Es geht mir nicht vor allem und zuerst um einen moralischen oder auch spirituellen Appell – wobei uns allen klar ist, daß es ohne Verantwortung und Spiritualität nicht geht! Es geht mir darum, daß wir vom inneren Ansatz her Kirche als Weggemeinschaft miteinander, in welcher der Herr seine Weggemeinschaft mit uns und allen lebt und verwirklicht, sehen und uns für diese Kirche entscheiden. Das geht aber nicht, wenn es mir egal ist, wie es dir, wie es ganz konkret Ihnen geht!
Ich wünsche uns, daß jeder und jedem von uns der Herr als Weihnachtsgeschenk Schwestern und Brüder schenkt, die sich dafür interessieren, wie es ihr und ihm geht.

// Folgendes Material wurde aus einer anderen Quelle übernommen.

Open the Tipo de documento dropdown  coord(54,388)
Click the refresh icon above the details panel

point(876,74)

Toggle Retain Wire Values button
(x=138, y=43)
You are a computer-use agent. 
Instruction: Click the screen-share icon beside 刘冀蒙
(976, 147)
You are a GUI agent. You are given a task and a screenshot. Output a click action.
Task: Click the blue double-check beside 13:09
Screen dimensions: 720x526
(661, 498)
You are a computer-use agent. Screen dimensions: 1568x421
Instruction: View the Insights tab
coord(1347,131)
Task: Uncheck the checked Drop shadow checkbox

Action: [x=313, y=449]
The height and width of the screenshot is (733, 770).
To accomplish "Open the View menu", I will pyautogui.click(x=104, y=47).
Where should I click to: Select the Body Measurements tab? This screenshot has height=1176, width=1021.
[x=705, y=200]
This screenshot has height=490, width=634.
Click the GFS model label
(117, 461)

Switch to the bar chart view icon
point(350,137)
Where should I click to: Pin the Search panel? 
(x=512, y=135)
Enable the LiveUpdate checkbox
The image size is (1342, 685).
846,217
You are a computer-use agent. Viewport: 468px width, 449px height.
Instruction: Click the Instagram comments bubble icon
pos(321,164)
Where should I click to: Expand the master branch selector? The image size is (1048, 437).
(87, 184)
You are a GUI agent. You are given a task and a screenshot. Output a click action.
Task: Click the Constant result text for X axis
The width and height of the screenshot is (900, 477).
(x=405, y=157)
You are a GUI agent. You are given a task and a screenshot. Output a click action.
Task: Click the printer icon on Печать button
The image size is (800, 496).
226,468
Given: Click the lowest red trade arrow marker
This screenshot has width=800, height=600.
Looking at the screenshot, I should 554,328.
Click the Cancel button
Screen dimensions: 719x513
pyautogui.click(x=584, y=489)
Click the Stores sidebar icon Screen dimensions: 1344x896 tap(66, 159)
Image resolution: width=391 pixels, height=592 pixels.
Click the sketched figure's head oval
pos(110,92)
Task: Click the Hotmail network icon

Und ich wünsche uns, daß er uns ein Herz schenkt wie das Seine, das aufgeht und weit wird im Interesse, wie es den anderen geht.
[142] Soviel dazu auch auszuführen wäre, ich möchte es ohne Kommentar als Impulse zum Nachdenken stehenlassen, was ich aus der ernstgemeinten Frage „Wie geht es dir?“ als Grundelemente herauslese:
– Wie geht es dir?, das heißt: Ich habe das Fragen vor dem Sagen.
– Wie geht es dir?, das heißt: Ich habe Zeit nicht nur für den Dienst und für die anderen, sondern Zeit auch für dich und achte auf deine Zeit, die meine Frage und mein Interesse braucht.
– Wie geht es dir?, das heißt: Ich will mit dir gehen; ich finde mich nicht nur damit ab, sondern ich nehme an, daß du mein Partner im selben Dienst bist.
– Wie geht es dir?, das heißt: Du selbst bist mir wichtig, nicht nur, was du tust; du selbst und jene, die zu dir gehören, deine Familie, deine Welt.
– Wie geht es dir?, das heißt: Dein Dienst ist mir wichtig, nicht nur sein Resultat, nicht nur daß alles klappt, sondern daß es diesen deinen Dienst gibt mit seinem besonderen Ansatz und seiner besonderen Prägung, als Priester oder Diakon, Pastoral- oder Gemeindereferent/in, Sozialpädagoge/in, Sozialarbeiter/in, Theologe/in, als Hauptamtliche/r und als Ehrenamtliche/r.
Fragen genug zum Nachdenken, Fragen, bei denen es, wenn wir ehrlich sind, auch in uns und zwischen uns „knirschen“ wird. Ziehen wir uns davor nicht zurück, sprechen wir miteinander. Zeit füreinander ist Zeit für Ihn, Zeit für uns, Zeit für die anderen. Es ist Zeit dessen, der zu uns abgestiegen ist. Steigen wir ab zueinander!